Activation of nano-photosensitizers by Y-90 microspheres to enhance oxidative stress and cell death in hepatocellular carcinoma

While radioembolization with yttrium-90 (Y-90) microspheres is a promising treatment for hepatocellular carcinoma (HCC), lower responses in advanced and high-grade tumors present an urgent need to augment its tumoricidal efficacy. The purpose of this study was to determine whether clinically used Y-90 microspheres activate light-responsive nano-photosensitizers to enhance hepatocellular carcinoma (HCC) cell oxidative stress and cytotoxicity over Y-90 alone in vitro. Singlet oxygen and hydroxyl radical production was enhanced when Y-90 microspheres were in the presence of several nano-photosensitizers compared to either alone in cell-free conditions. Both the SNU-387 and HepG2 human HCC cells demonstrated significantly lower viability when treated with low activity Y-90 microspheres (0.1–0.2 MBq/0.2 mL) and a nano-photosensitizer consisting of both titanium dioxide (TiO(2)) and titanocene (TC) labelled with transferrin (TiO(2)-Tf-TC) compared to Y-90 microspheres alone or untreated cells.
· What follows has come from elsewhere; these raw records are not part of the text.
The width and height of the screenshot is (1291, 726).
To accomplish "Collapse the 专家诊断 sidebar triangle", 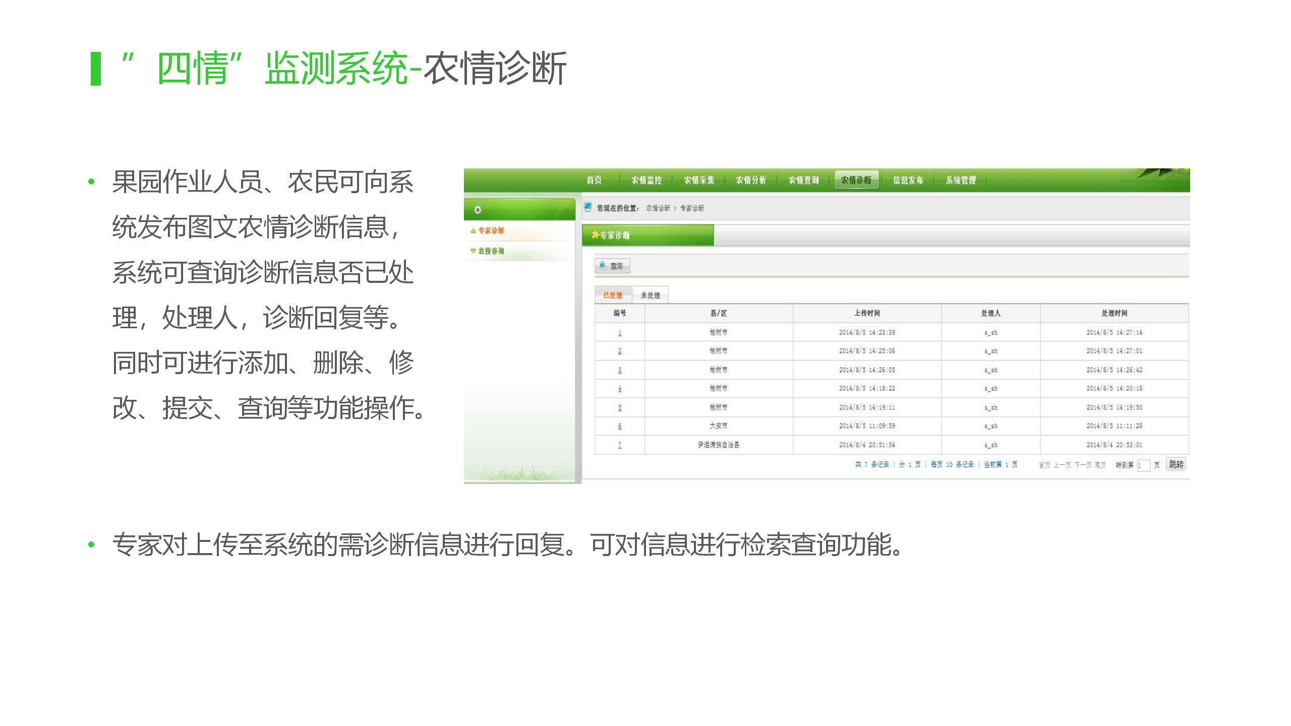I will [473, 231].
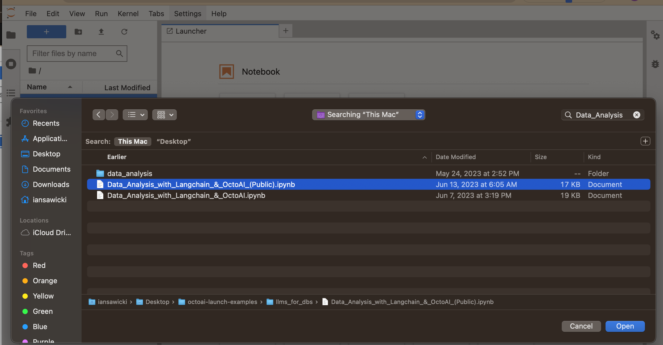Open the Settings menu
The height and width of the screenshot is (345, 663).
click(188, 14)
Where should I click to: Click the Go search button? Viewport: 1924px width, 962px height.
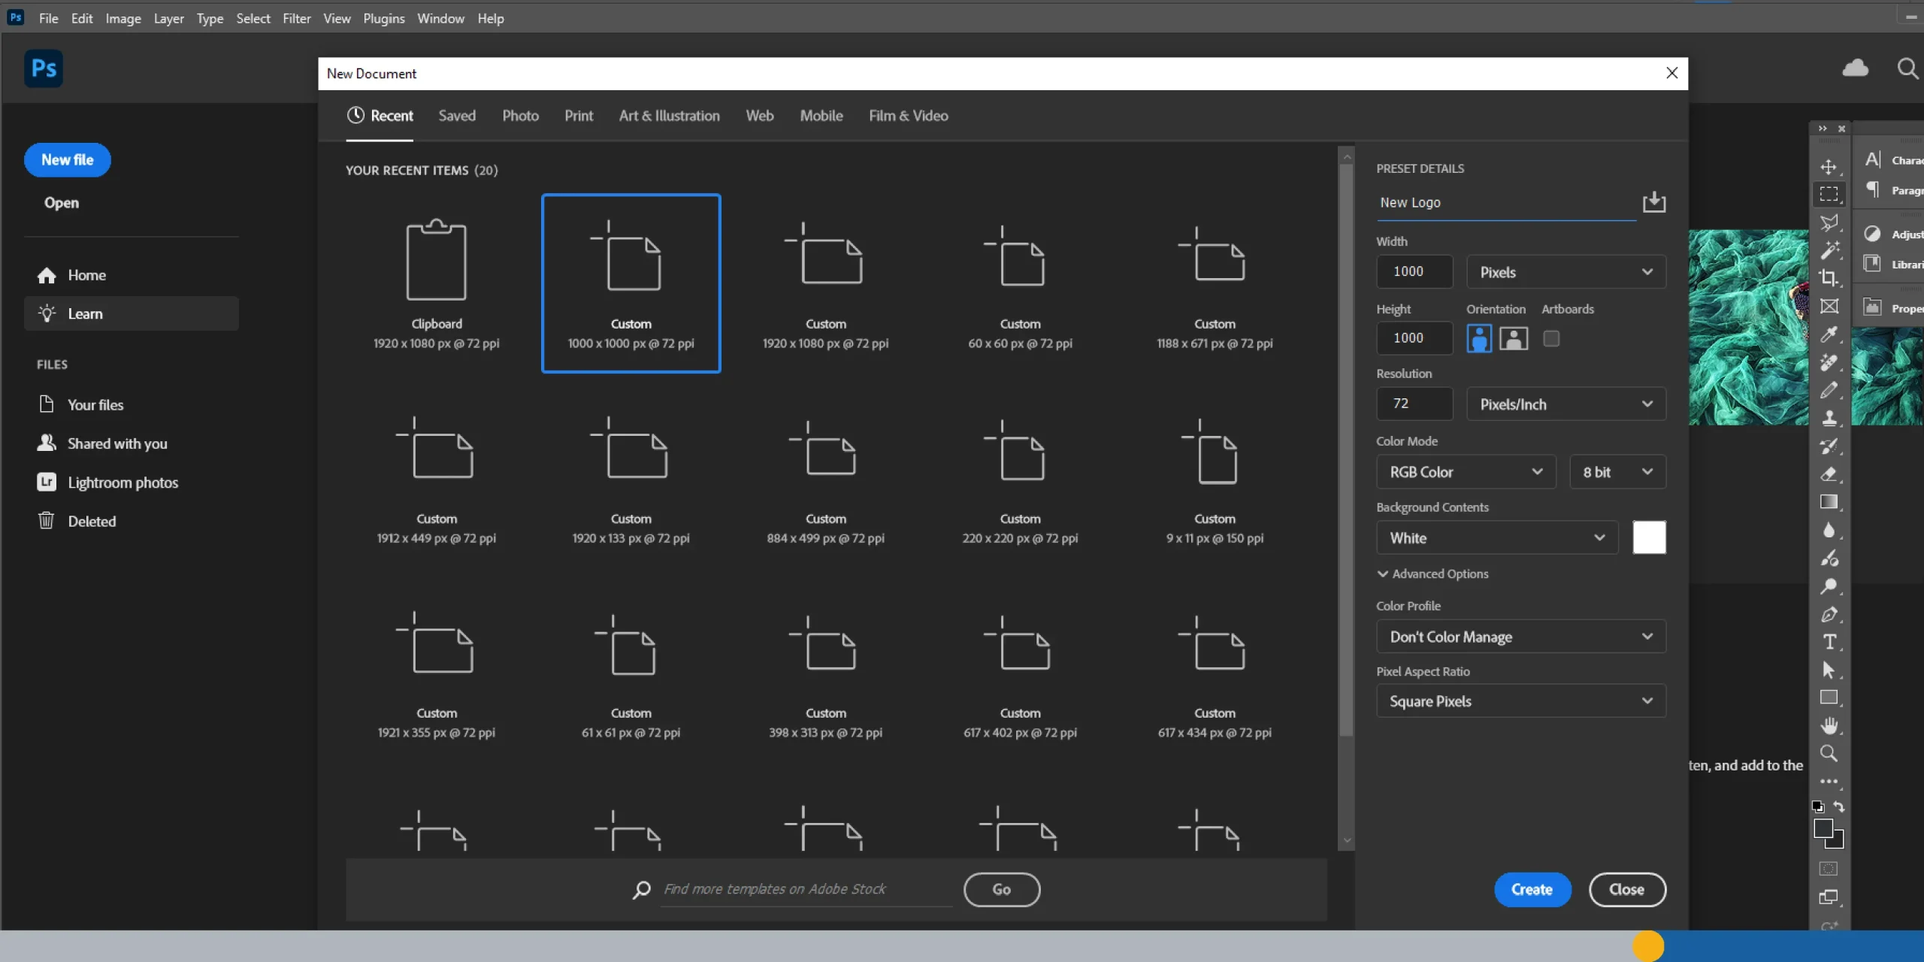coord(1001,889)
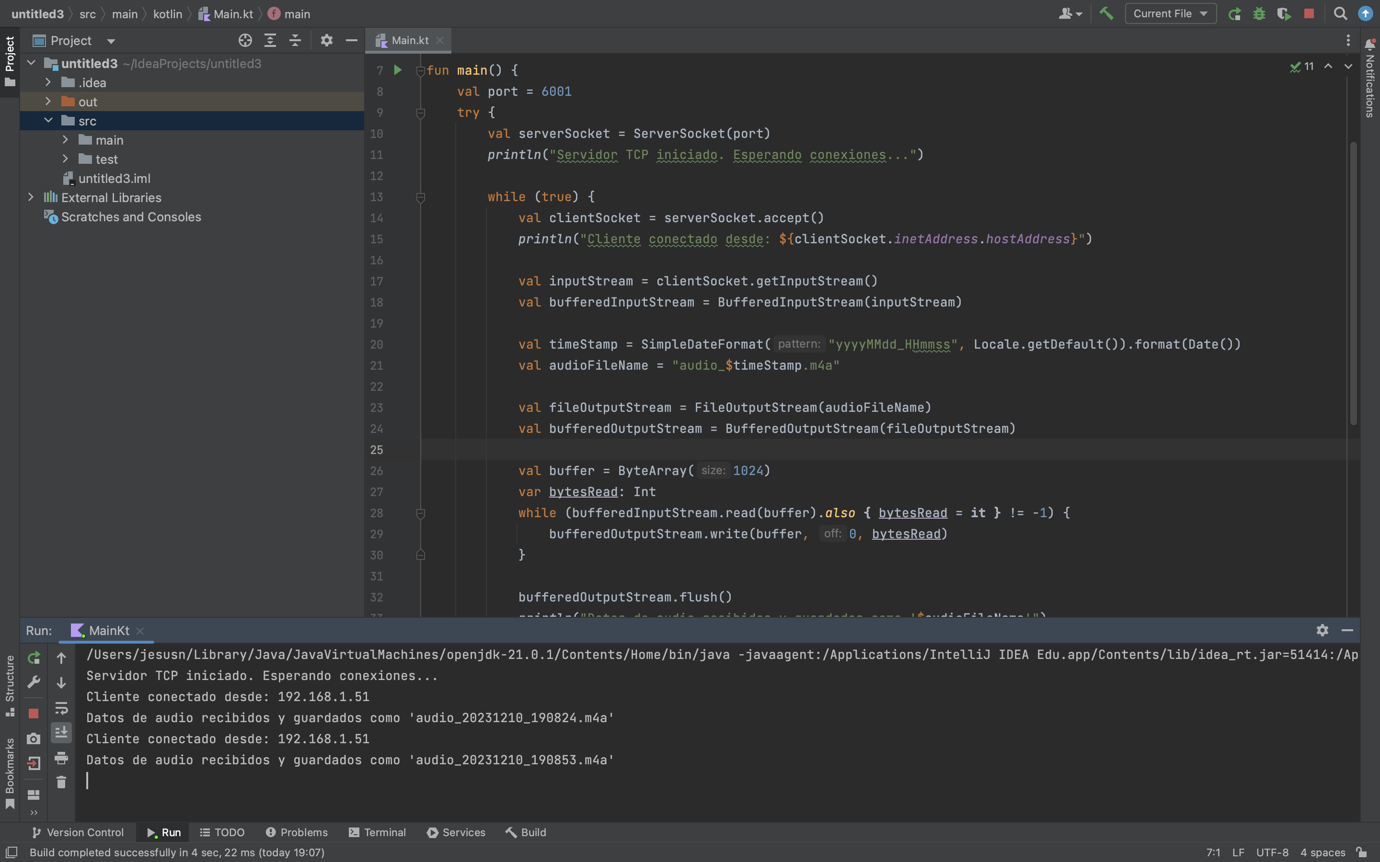
Task: Click the Collapse All icon in Project panel
Action: point(295,40)
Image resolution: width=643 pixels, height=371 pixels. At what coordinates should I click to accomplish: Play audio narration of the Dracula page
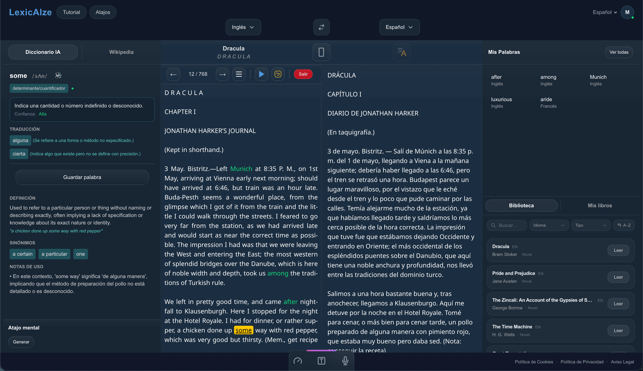(261, 74)
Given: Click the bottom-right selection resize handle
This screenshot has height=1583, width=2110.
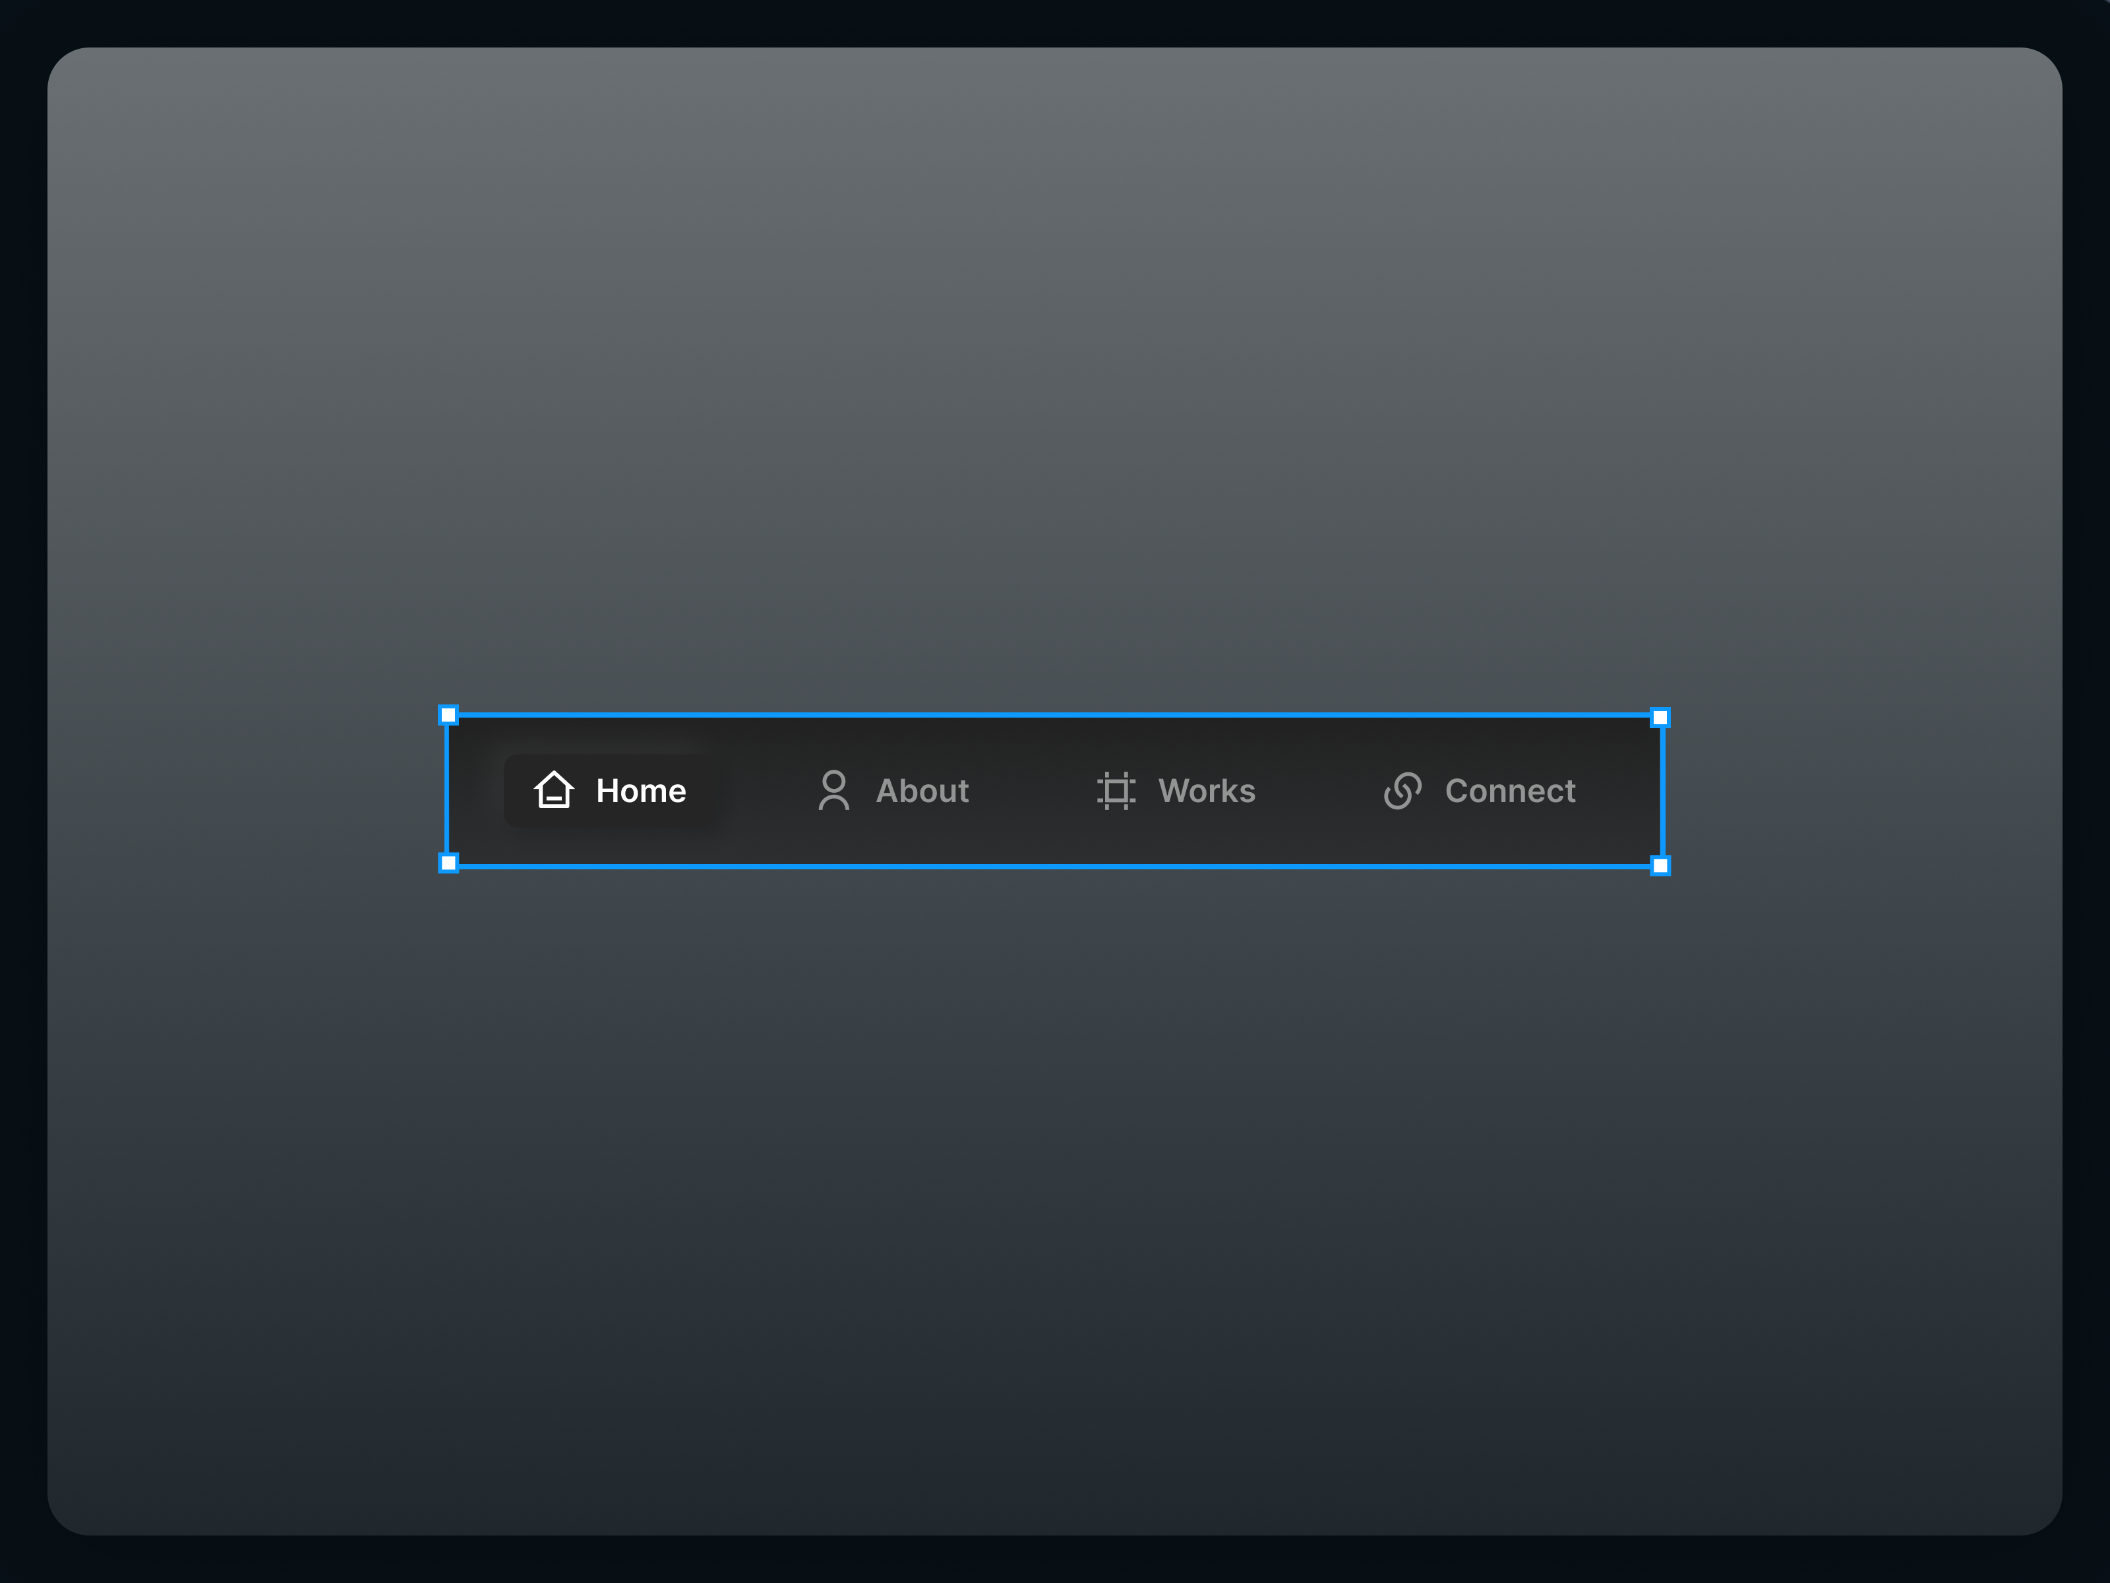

Cellular oxidative stress and cell death demonstrated a linear dependence on Y-90 at higher activities (up to 0.75 MBq/0.2 mL), but was significantly more accentuated in the presence of increasing TiO(2)-Tf-TC concentrations in the poorly differentiated SNU-387 HCC cell line (p < 0.0001 and p = 0.0002 respectively) but not the well-differentiated HepG2 cell line. Addition of TiO(2)-Tf-TC to normal human hepatocyte THLE-2 cells did not increase cellular oxidative stress or cell death in the presence of Y-90. The enhanced tumoricidal activity of nano-photosensitizers with Y-90 microspheres is a potentially promising adjunctive treatment strategy for certain patient subsets. Applications in clinically relevant in vivo HCC models are underway.